VIRGINIA BANKERS ASSOCIATION
March 18, 2004
Communications Division
Public Information Room, Mailstop 1-5
Office of the Comptroller of the Currency
250 E St. SW,
Washington 20219
Docket No. 04-06
Docket No. R-1181
Jennifer J. Johnson
Secretary
Board of Governors of the Federal Reserve System
20th Street and Constitution Avenue, NW
Washington DC 20551
Robert E. Feldman
Executive Secretary
Attention: Comments
Federal Deposit Insurance Corporation
550 17th St NW
Washington DC 20429
Regulation Comments, Attention: No. 2004-04
Chief Counsel's Office
Office of Thrift Supervision
1700 G Street NW
Washington DC 20552
Re: Community Reinvestment Act Regulations; Joint Notice of Proposed
Rulemaking, February 6, 2004
Dear Sir/Madam:
I am writing on behalf of the Virginia Bankers Association (the
"VBA") to comment on the above proposal.

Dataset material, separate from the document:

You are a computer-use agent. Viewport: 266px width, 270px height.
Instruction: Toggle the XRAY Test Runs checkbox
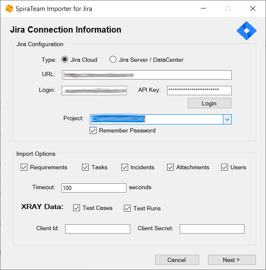coord(127,208)
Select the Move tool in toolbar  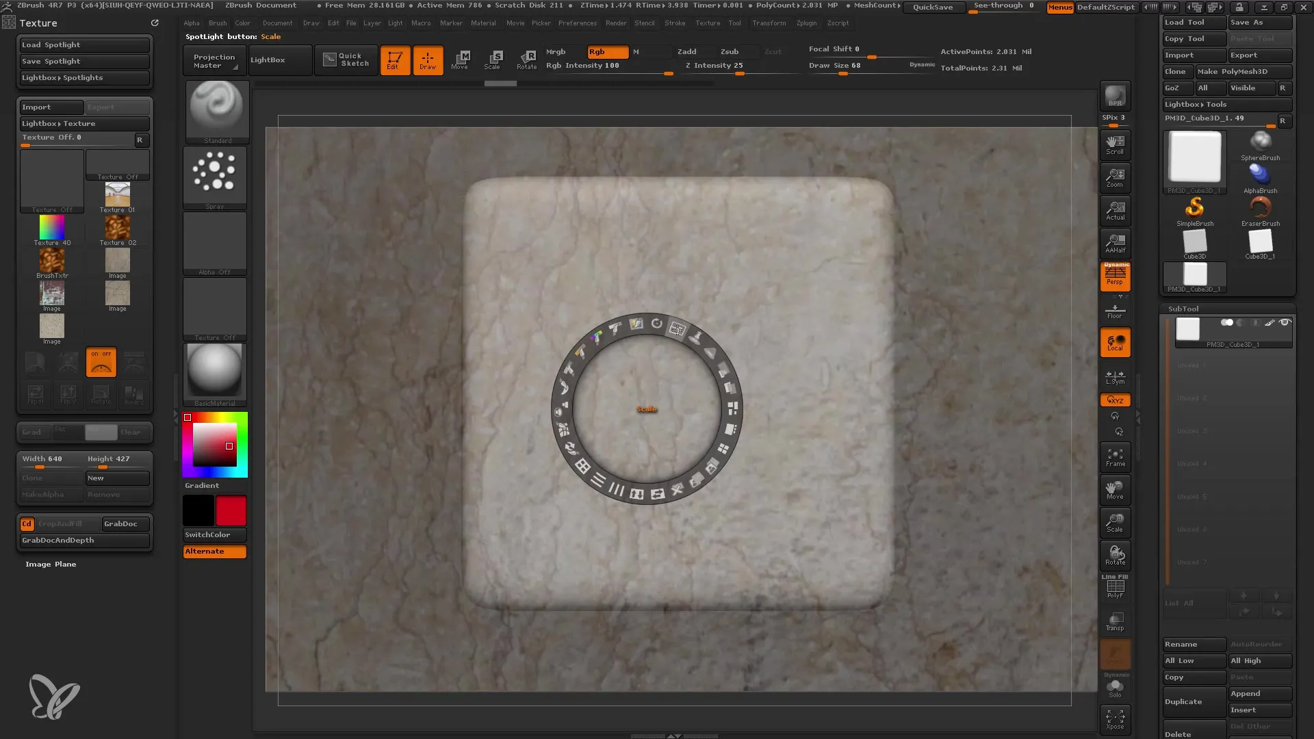click(459, 60)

The VBA represents the
interests of approximately 160 banks and thrifts doing business in the
Commonwealth of Virginia.
The VBA commends the federal banking agencies for proposing to expand
the number of banks and thrifts (hereinafter collectively referred to as
"banks") eligible for the streamlined "small institution" examination
standards. Currently, only those institutions with less than $250
million in assets that are either independent or affiliated with a
holding company with less than $1 billion in assets qualify for this
streamlined approach. Your proposal would increase the asset size
threshold to $500 million, and eliminate the holding company
restriction.
We applaud the agencies for recognizing that growth and consolidation
in the banking, industry necessitate an increase in the small bank limit
under the regulations. And we agree that there is no justification for
treating small banks that are part of a holding company any differently
than independent small banks; small banks with a holding company do not
find addressing their CRA responsibilities any less burdensome than
similarly situated banks without a holding company.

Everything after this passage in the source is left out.